Чернин вынужден был отдать должное своему оппоненту: «Троцкий, несомненно, интересный и ловкий человек и очень опасный противник. У него совершенно исключительный ораторский талант, быстрота и находчивость реплик, которые мне редко приходилось наблюдать, и при этом редкая наглость, соответствующая его расе» [272] .
По свидетельству военного консультанта советской делегации генерала А.А. Самойло, «на заседаниях Троцкий выступал всегда с большой горячностью, Гофман не оставался в долгу, и полемика между ними часто принимала острый характер», а переговоры «выливались, главным образом, в ораторские поединки между Троцким и Гофманом, в которых время от времени участвовали Чернин и Кюльман» [273] .
Троцкий вел длительные и крайне утомительные дискуссии по поводу статуса российских территорий, находившихся под германской оккупацией, при формальном признании их суверенитета. В различных формах и многократно он заявлял, что российское правительство не может считать выражением воли населения заявления, сделанные «привилегированными группами населения» в условиях военной оккупации. «Этот опасный энтузиаст, – вспоминал Фокке, – с горящими злым блеском темными глазами и профилем Мефистофеля [274] , говорил как бы перед открытым окошком, бросая даже из обложенного германскими штыками и осадными строгостями Бреста опасный посев доноса народам на преступную и своекорыстную опеку их правительств» [275] .

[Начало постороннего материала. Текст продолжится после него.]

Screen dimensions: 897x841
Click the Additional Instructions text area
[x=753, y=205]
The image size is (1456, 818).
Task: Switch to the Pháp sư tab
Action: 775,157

Троцкий брал слово по каждому обсуждавшемуся вопросу, произносил огромные, пламенно звучавшие речи, останавливался на мелочах, вступал в ожесточенный спор с Кюльманом и Черниным по любому поводу, часто ставя их в тупик. И это несмотря на то, что Кюльман был блестящим дипломатом и полемистом, великолепным знатоком истории и правовых норм. Когда Кюльман неосторожно пообещал, что, если англичане уйдут из Персии, там не останется ни одного турецкого солдата, Троцкий тотчас же ухватился за эти слова. «Если возникает вопрос в такой широкой постановке, – воскликнул он, – то пришлось бы возбудить вопрос о некоторых других нейтральных странах, например о Бельгии». Все свои заявления Троцкий делал нарочито резким, вызывающим тоном, с высоко поднятой головой и язвительной усмешкой, что, естественно, не способствовало бы ходу переговоров, если бы на их успех серьезно рассчитывал советский нарком [276] . Кюльман же охотно вступал в абстрактные дискуссии с Троцким, которые не вели к практическим результатам, и таким образом играл на руку большевикам, сам того не понимая.

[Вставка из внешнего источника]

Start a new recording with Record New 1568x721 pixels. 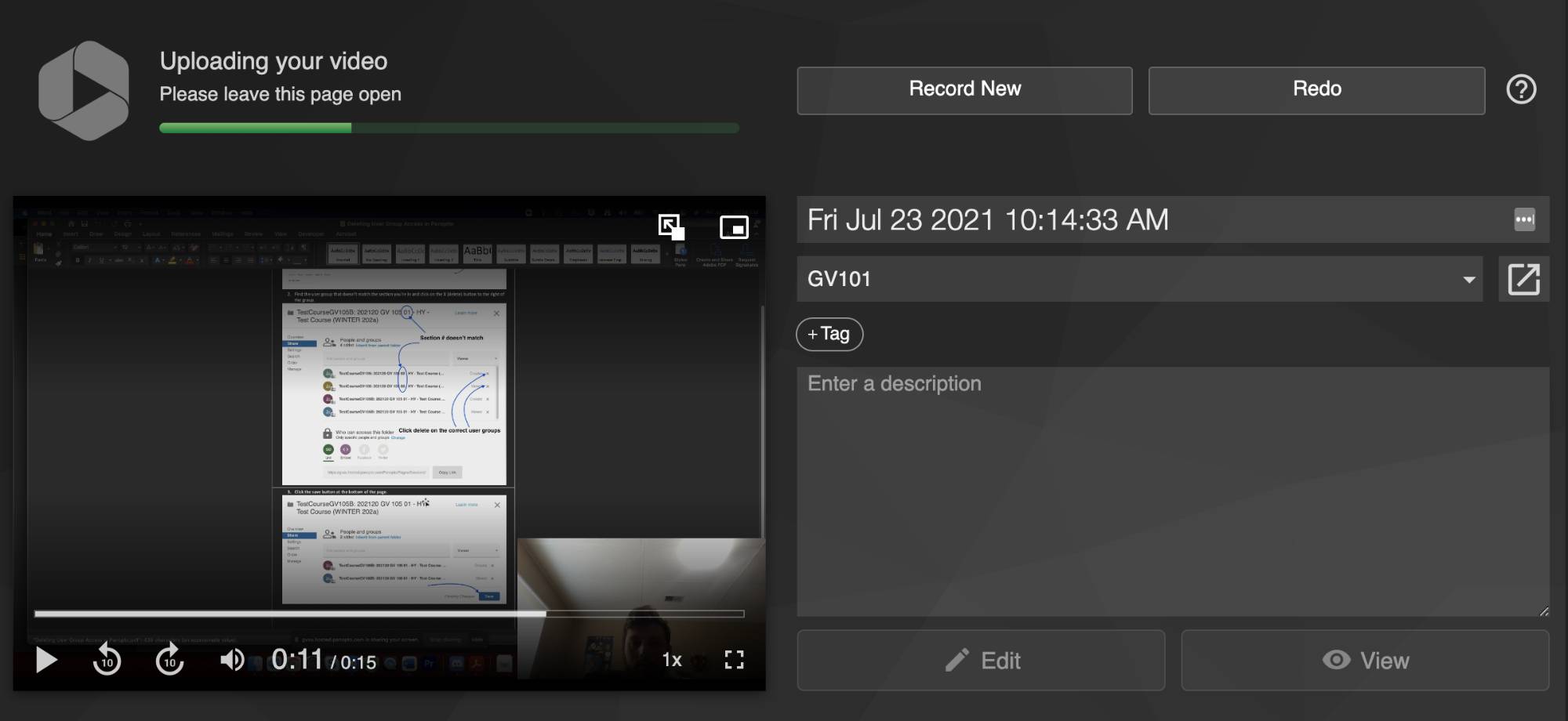click(x=964, y=90)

Уже в день своего прибытия в Брест Троцкий потребовал допуска на переговоры представителей прессы. «Российская делегация полагает, – заявил он, – что, если в цели делегаций Четверного Союза не входит стремление искусственно изолировать» переговоры «от общественного мнения Европы, представители правительств четырех союзных держав согласятся с предложением допустить в Брест-Литовск указанных представителей печати, без различия направлений» [277] . Хотя это требование выполнено не было, на протяжении всего периода своего участия в переговорах Троцкий продолжал на нем настаивать, используя и этот предлог для оттяжки переговоров.